Он долго ничего не отвечал, склонивши голову над столом и обдумывая мои слова. Когда же заговорил снова, в тоне его не звучало уже никакого удовольствия, а на лице читалось унижение.
– Я думал, что ухватил что-то новое, – тихо произнес он. – Я над нею так старался.
– Конечно, я про живопись ничего не знаю, – сказал я, стараясь теперь говорить небрежно. – И потому могу ошибаться. Но я б не был тебе истинный другом, если б честно не поделился с тобой своими чувствами. Помнишь те выходные, когда мы ездили в Потсдам?
– Да, конечно, – ответил он. – А что?
– Там столько всего можно было ухватить. Пейзажи. Озеро, где мы плавали. Коров. Ты б не мог для разнообразия сосредоточиться на чем-нибудь вроде этого?
– На коровах? – переспросил он и посмотрел на меня так, будто я спятил. – Ты считаешь, будто мне хочется рисовать коров? У коров нет души. У Алиссы душа хотя бы есть.
– У Алиссы? – уточнил я. – Кто такая Алисса?
Он кивнул на свернутый холст.
– Моя модель, – ответил он.
– Так она, значит, настоящий человек, не фантазия?
– Конечно же, настоящий! Я б нипочем не смог нарисовать ничего подобного из воображения. Я не настолько творческий человек.
Я больше не мог этого терпеть – и вынужден был спросить:
– Так ты в нее влюблен?
– Очень-очень, – сказал он, будто это самое очевидное на свете. – Мы влюблены друг в дружку.
Я откинулся на спинку стула, в смятении уставившись на него.
– Если это так, – спросил я, – то почему ты никогда о ней не упоминал до сегодняшнего дня?
– Ну, я не думал…
– Мы же друзья – я считал. Хотя, конечно, если это у тебя всего лишь глупое летнее увлечение…
– Но это не так, – стоял на своем он. – Это гораздо больше.
– С чего ты так уверен?
– Просто уверен – и все.
Я покачал головой.
– Если б ты ее так любил, – сказал я, – то ты бы о ней со мною разговаривал.
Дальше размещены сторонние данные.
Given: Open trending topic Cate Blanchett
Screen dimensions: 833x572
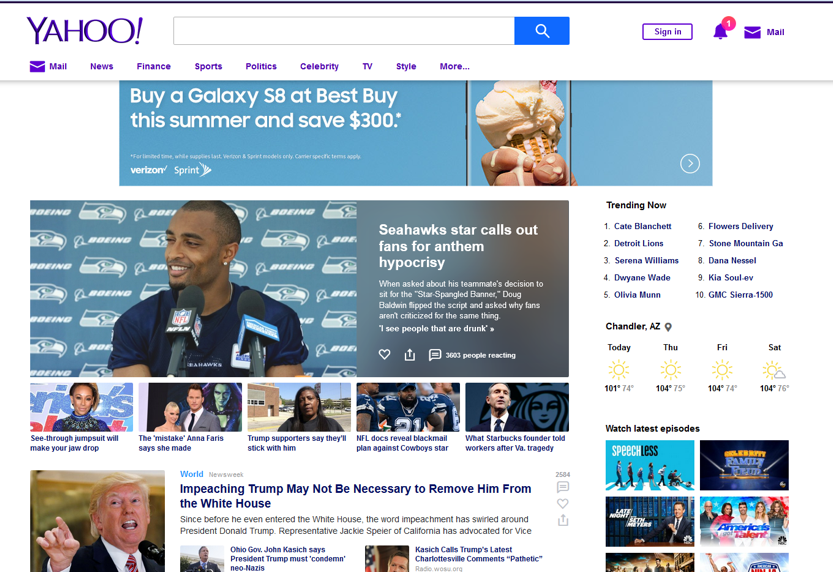Looking at the screenshot, I should (642, 227).
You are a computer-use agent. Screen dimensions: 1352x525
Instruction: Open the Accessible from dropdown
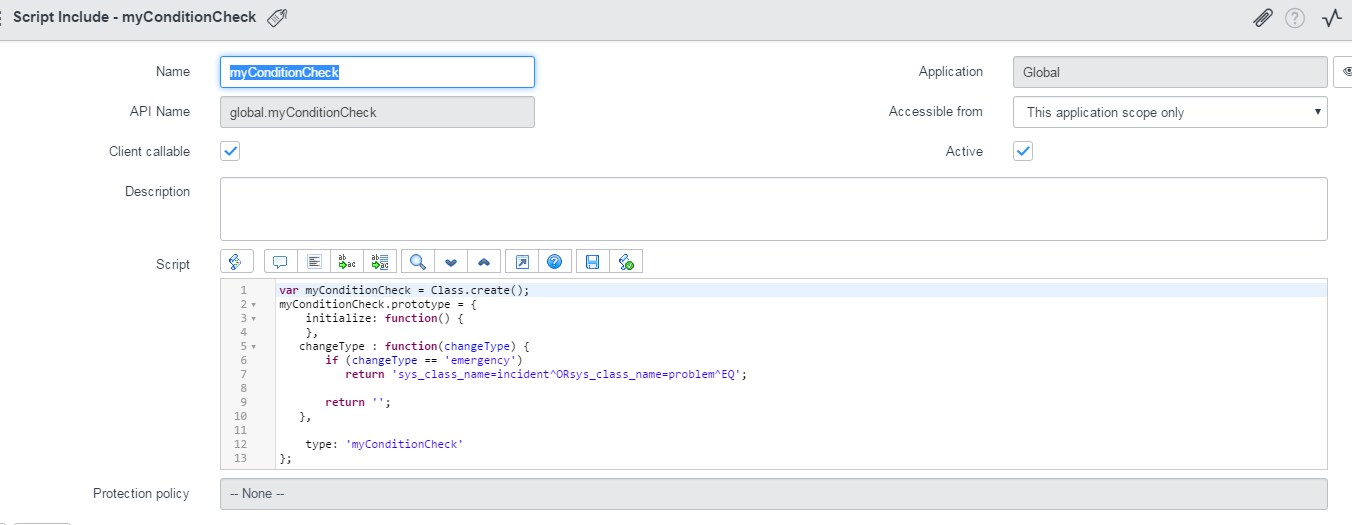(x=1170, y=112)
– Если б у нас были обычные времена – быть может, да, – ответил он. – Но это не обычные времена, правда же? Я должен быть осторожен. Нам всем приходится.
– Чего бояться?
– Всего. И всех.
Я огляделся. Мне вдруг показалось, будто к нам прислушивается вся таверна, наблюдает за нами, осознает чувства Оскара к этой девушке и мои чувства к нему. В сердце своем я всегда знал, что Оскар не разделяет моих романтических томлений, но меня глубоко ранило думать о том, что он может быть близок с кем-то другим.
– Я не убежден, что ты прав, – сказал он. – Разве художник не должен оставаться верен собственному инстинкту?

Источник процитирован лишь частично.